-- Stated task a --
Please reproduce verbatim the part of the forum thread on SV shows starting with "How do I even" and going on through "a few seconds.".

-- Passage given --
========================================
# SV show questions



## gsdlover91 (Jul 21, 2012)

So in the spring time....(April?!) I will be (hopefully) showing Berlin, for the heck of it. Want to 'experience' the show ring. 

I am just REALLY confused. 

What do I need before hand? Like....pedigree (what kind? I have the certified one), microchip verification? Anything else? 

Do I have to be a member of the USCA/DVG/whatever? 

Do you find a handler BEFORE? (a regional conformation show) or just show up and pray you find one? 

How do I even practice 'gaiting'? (I am worried by joining a conformation class...(AKC) it won't be useful) I stack him (not well but I never have help). But he's used to being put into the pose and holding it for a few seconds. 

How do you get their coat show ready? (he has what I call 'afro' fur) 

Anything ELSE?


----------



## Wolfgeist (Dec 4, 2010)

Yes, you have to be a member of the USCA and get yourself a score book and membership number.

If you are going to find a different handler to show Berlin, you can ask local clubs before hand... sometimes you can ask people AT the show itself but IMO that's risky and you may not be able to find someone. You are in Illinois, why don't you ask the amazing Carlos Huerta to show him? 

I didn't practice gating.. I plan on practicing with my female for when my husband shows her. I regret not practicing.. haha. Hunter just tried to run full out at first, and only started gating towards the end when he was hot and tired of running around in the sun. 

The SV shows aren't like AKC/CKC... I would bathe a couple days before not the day before. A super fluffy coat hides conformation, especially with a long haired dog... so bathe a couple days before or a week before, give him a good brush before you go out and that should be sufficient. 

Do to your local club trials and watch! Often before a trial the club will host a practice day for people to come out and get their dogs in the ring. I personally am not a fan of showing, so my husband is going to show our female and breed survey Hunter for me. He wouldn't agree to show him in UKC for me, so I am stuck doing that in the next few months...

It will be a great experience for you!


----------



## Wolfgeist (Dec 4, 2010)

Also, Lies had a phenomenal post about SV shows...

So you're entering your first SV show.... - GermanShepherdHome.net


----------



## MichaelE (Dec 15, 2012)

That was interesting to read. I'm unclear on why an owner cannot become the dog's handler.

I read the paragraph at the bottom about handlers, but it reads like the dog couldn't possibly win without an outside handler.


----------



## bill (Nov 8, 2013)

MichaelE said:


> That was interesting to read. I'm unclear on why an owner cannot become the dog's handler.
> 
> I read the paragraph at the bottom about handlers, but it reads like the dog couldn't possibly win without an outside handler.
========================================
-- Record set --
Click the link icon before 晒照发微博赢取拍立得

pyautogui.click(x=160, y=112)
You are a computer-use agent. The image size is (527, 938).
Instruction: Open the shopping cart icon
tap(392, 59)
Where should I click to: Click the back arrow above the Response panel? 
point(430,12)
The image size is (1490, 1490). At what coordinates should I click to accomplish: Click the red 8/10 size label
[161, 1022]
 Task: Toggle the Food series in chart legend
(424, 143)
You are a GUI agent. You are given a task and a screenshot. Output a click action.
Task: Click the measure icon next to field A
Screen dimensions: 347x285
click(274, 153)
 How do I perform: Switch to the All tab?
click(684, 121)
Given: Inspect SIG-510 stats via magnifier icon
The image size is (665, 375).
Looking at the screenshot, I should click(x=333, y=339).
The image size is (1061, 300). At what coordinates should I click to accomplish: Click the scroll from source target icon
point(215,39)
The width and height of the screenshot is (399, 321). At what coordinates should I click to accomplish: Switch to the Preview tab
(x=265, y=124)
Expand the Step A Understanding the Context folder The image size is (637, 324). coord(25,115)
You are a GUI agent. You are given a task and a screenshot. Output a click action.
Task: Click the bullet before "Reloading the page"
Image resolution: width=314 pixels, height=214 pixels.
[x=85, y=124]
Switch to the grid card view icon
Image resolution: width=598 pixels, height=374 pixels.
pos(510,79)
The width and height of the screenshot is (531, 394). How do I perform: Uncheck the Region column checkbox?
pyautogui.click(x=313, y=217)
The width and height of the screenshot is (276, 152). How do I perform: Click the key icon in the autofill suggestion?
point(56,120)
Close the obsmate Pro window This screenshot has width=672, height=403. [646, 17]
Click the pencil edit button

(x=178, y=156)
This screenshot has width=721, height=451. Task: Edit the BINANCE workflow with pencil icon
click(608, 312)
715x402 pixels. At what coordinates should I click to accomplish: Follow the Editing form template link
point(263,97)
========================================
-- Stated task b --
Starting with the row containing "The image size is (1061, 300)." and going on through the row containing "Expand the Step", write out only those rows again, requests included, increasing every number in the click coordinates by 138.

-- Written answer a --
How do I even practice 'gaiting'? (I am worried by joining a conformation class...(AKC) it won't be useful) I stack him (not well but I never have help). But he's used to being put into the pose and holding it for a few seconds.

-- Written answer b --
The image size is (1061, 300). At what coordinates should I click to accomplish: Click the scroll from source target icon
point(353,177)
The width and height of the screenshot is (399, 321). At what coordinates should I click to accomplish: Switch to the Preview tab
(x=403, y=262)
Expand the Step A Understanding the Context folder The image size is (637, 324). coord(163,253)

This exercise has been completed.